PROBLEM TO SOLVE ▸ Lift out all lines below that contain "Next".

Collected data ▸
┄┄┄┄┄┄┄┄┄┄

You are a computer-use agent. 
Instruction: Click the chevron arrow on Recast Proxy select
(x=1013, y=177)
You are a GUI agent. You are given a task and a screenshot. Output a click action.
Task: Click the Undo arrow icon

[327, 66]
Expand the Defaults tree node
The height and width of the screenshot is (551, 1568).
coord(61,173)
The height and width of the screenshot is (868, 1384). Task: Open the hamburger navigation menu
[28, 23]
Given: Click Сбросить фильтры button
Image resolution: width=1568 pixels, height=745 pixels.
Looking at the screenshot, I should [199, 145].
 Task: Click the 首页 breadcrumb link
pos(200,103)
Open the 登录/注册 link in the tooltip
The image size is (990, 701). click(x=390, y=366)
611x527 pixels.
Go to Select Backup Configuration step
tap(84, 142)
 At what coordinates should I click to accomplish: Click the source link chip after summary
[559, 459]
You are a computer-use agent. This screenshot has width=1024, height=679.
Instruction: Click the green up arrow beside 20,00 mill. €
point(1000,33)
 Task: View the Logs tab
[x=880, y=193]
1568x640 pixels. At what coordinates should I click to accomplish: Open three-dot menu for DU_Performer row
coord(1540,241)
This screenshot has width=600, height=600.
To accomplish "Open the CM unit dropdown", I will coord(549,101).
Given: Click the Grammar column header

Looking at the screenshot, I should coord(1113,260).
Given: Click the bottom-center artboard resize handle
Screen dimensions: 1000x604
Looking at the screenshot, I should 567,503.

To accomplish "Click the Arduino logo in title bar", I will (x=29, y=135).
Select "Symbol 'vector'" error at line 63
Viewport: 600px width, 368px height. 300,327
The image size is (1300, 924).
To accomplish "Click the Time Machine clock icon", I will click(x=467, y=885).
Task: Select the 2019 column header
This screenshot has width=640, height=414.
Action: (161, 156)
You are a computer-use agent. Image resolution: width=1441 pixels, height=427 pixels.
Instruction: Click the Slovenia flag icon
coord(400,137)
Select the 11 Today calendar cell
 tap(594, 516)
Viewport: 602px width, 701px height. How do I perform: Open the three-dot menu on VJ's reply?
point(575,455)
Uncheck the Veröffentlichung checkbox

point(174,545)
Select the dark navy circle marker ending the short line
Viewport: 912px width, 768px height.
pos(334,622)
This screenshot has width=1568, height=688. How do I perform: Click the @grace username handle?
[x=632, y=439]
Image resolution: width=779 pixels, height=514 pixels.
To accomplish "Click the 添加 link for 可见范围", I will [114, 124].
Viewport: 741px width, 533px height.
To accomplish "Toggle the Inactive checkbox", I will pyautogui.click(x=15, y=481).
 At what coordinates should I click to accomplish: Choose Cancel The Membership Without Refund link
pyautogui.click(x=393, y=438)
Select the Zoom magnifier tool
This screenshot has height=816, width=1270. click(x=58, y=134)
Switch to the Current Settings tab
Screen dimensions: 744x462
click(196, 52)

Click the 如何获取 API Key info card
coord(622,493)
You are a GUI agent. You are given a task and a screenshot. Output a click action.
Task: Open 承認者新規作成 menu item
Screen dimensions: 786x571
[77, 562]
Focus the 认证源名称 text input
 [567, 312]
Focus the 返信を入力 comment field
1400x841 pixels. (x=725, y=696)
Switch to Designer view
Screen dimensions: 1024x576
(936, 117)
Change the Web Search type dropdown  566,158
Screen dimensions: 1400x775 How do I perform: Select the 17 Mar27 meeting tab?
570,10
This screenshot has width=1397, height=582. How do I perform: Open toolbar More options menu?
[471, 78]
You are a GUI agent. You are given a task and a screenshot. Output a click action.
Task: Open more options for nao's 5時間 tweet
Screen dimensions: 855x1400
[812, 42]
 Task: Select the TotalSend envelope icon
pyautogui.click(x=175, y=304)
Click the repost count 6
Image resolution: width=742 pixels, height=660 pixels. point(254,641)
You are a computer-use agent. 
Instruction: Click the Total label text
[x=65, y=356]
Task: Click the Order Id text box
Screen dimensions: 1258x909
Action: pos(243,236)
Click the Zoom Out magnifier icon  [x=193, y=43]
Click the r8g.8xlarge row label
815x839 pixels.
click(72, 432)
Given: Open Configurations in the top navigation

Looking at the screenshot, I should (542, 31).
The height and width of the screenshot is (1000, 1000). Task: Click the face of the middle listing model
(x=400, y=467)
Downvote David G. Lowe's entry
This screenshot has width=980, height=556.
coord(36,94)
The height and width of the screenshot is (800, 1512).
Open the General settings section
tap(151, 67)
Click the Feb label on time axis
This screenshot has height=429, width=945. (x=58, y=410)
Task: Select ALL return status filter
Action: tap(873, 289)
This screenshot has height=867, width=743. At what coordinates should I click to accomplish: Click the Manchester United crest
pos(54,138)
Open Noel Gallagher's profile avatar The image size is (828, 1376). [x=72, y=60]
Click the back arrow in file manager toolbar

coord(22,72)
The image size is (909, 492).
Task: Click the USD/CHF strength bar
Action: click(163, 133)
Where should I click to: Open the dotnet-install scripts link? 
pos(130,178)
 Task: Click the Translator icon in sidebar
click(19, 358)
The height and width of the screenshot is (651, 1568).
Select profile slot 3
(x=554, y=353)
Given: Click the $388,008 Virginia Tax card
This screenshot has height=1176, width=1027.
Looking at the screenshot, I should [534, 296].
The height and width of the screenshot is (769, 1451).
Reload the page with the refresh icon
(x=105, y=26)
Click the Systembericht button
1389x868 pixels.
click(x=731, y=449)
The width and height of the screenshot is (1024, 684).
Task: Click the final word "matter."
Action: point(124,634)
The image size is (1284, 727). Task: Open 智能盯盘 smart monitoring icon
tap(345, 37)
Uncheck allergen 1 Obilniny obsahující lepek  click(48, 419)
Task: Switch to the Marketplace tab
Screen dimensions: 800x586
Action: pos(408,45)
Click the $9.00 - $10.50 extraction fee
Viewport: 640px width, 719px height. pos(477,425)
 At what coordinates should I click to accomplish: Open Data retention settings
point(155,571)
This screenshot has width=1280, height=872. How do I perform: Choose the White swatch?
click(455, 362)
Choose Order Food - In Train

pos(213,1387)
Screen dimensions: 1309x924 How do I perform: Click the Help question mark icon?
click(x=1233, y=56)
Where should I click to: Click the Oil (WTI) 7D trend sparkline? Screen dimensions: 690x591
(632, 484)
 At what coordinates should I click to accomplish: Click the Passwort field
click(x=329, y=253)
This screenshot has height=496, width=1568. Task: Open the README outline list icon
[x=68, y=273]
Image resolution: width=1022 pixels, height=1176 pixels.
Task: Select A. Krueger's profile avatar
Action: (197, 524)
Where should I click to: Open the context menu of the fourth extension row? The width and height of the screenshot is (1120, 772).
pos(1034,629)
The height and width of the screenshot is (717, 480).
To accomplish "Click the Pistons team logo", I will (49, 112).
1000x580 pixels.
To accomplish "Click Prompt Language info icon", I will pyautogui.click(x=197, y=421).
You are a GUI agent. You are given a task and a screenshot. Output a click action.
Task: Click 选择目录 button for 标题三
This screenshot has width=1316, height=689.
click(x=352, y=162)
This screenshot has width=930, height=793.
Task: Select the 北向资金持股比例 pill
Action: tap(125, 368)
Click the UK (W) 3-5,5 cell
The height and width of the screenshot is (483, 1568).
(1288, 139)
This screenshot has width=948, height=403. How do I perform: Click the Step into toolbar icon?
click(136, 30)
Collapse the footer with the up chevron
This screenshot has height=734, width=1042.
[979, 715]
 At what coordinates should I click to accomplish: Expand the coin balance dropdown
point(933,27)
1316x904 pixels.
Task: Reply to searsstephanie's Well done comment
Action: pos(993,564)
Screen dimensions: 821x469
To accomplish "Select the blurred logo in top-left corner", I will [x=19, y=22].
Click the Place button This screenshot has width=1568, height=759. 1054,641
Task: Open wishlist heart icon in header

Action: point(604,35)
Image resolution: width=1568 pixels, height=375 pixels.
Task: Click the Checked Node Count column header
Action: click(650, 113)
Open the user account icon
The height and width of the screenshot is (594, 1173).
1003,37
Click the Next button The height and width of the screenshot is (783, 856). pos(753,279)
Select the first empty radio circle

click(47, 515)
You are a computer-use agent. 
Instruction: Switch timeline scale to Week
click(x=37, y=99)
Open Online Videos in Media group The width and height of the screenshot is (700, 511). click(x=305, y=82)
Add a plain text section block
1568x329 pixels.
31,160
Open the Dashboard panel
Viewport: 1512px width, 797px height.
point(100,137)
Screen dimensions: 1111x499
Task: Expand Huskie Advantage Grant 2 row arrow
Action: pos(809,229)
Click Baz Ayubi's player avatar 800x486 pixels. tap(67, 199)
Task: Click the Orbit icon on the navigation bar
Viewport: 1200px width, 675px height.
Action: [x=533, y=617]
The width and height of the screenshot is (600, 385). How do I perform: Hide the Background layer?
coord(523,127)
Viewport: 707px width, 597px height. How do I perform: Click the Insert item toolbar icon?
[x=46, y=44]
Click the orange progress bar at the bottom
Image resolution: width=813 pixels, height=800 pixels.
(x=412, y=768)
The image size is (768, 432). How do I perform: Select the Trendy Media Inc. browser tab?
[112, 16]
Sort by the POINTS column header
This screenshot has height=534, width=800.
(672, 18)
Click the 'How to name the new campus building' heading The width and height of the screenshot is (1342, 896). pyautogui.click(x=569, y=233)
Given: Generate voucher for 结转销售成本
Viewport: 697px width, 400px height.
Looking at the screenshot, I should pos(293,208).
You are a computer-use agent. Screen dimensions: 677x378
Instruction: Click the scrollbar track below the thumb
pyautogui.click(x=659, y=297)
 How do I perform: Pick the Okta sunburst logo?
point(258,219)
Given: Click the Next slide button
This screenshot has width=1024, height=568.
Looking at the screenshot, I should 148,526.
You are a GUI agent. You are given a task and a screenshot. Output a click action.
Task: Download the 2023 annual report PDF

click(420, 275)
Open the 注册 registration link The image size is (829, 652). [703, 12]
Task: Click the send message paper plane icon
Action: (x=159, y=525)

┄┄┄┄┄┄┄┄┄┄

RESPONSE TO THE TASK ▸
Click the Next button The height and width of the screenshot is (783, 856). pos(753,279)
Given: Click the Next slide button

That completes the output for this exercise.